Archbishop Wilton Daniel Gregory © Bob Roller (KNA)
The U.S. church, shaken by the abuse scandal, faces a new beginning. Francis could hardly have made that clearer than with the appointment of Wilton Gregory, a black man, as archbishop of Washington.
Now it's official: the first black president in Washington is followed by the first African-American as archbishop in charge of the influential capital diocese. On Thursday, Pope Francis said "Yes he can" and named Wilton Gregory, the previous archbishop of Atlanta, as the new chief shepherd on the Potomac River.
The filling of the empty bishop's chair in Washington is considered the most momentous personnel decision the pope has had to make in the U.S. to date.

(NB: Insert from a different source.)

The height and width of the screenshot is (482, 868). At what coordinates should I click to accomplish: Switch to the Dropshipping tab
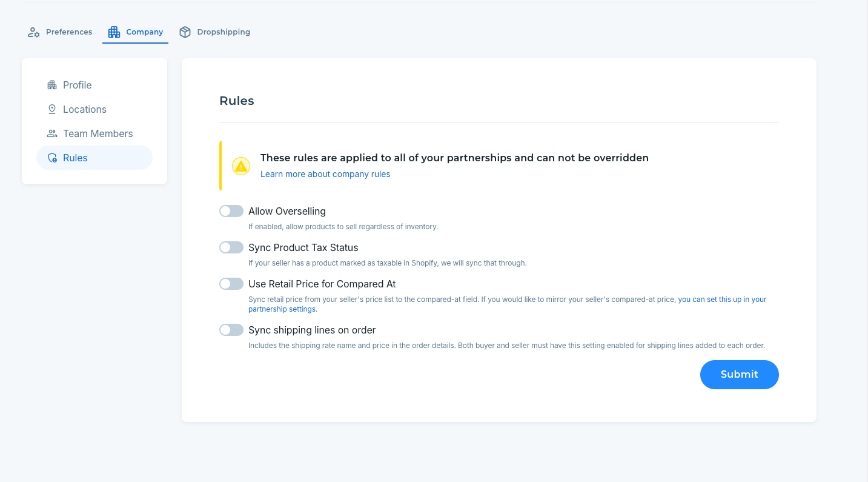click(223, 32)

Decision 'good for church, city and country'
In doing so, he overrode previously vocal opposition in conservative church circles that wanted to prevent Gregory's appointment. Gregory is considered a disciple of Chicago Cardinal Joseph Bernardin, who died in 1996 and helped him into the office of auxiliary bishop when he was only 36 years old.

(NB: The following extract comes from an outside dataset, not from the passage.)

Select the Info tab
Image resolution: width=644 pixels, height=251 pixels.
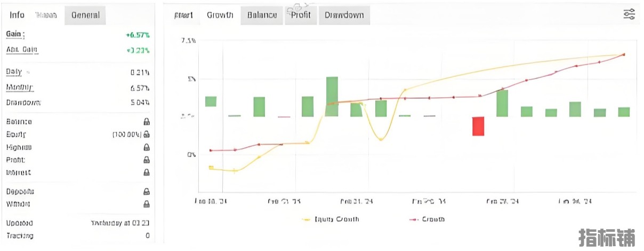point(17,15)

Like Bernardin, he sees church teaching as a "seamless garment" – ies such as poverty, the environment, the death penalty and abortion are all contextualized for him. In doing so, Gregory disqualified himself after the conservative turn under Pope John Paul II. for higher orders. Insiders at the time viewed the talented churchman's appointment to Atlanta as a banishment into exile.
"You can bet Cardinal Bernardin is doing a happy dance in heaven," Jesuit Thomas Reese comments on the pope's expected decision. This is "good for the church, the city and the country". Archbishop Gregory can proclaim the Pope's message of justice, reconciliation and peace with gentleness, empathy and social competence like hardly anyone else.
Restore trust in the archdiocese
Above all, many believe the African-American, who grew up in Chicago, can restore the faith of the faithful in the archdiocese, which has been shaken by the abuse crisis. Shockwaves are still reverberating in Washington over the resignation of 78-year-old Cardinal Donald Wuerl over his handling of the case of predecessor Theodore McCarrick, who in 2018 became the church's first cardinal to step down over his abuse.
A different reputation precedes Archbishop Gregory. His time as president of the U.S. Conference of Catholic Bishops from 2001 to 2004 included the revelations of child abuse in Boston by clerics. Gregory made some enemies in the hierarchy because, as co-author of the new guidelines for dealing with abuse cases, he focused on uncompromising clarity.
Even before the Boston Globe revealed the scandal, he had cracked down as bishop of Belleville in the U.S. state of Illinois, removing five priests from office. When the crisis took on new urgency with the McCarrick case and the Pennsylvania abuse report, Gregory spoke of "a cloud of shame" hovering over the church. People are rightly angry, he said, because their church is "seen as a haven for criminal behavior".
Archbishop of Washington also has political influence
Terry McKiernan of the organization BishopAccountability praised Gregory as someone who could lead with credibility. "I have a good impression of him."While Gregory's return from 14 years of "exile" in Atlanta to the spotlight of the U.S. church is seen by the pope's supporters as strengthening his course, conservative Catholics fear the worst. The arch-conservative blog "The Church Militant" criticizes the appointment of a bishop "with a long history of pro-homosexual initiatives".
With about 650.000 Catholics in 139 parishes in the District of Columbia and suburbs in Maryland and Virginia, the Archdiocese of Washington is one of the most prosperous in the country. It is growing while others are shrinking. Washington is the seat of the bishops' conference, the "Catholic University" and the "National Shrine".
Above all, the Archbishop of Washington also has political influence. He sets the political tone like no other shepherd in the U.S. With Gregory, the Catholic Church in the U.S. may sound more like Francis. If he were to become a cardinal, he would not only be the first African-American church leader in Washington, but also the first black cardinal in the United States.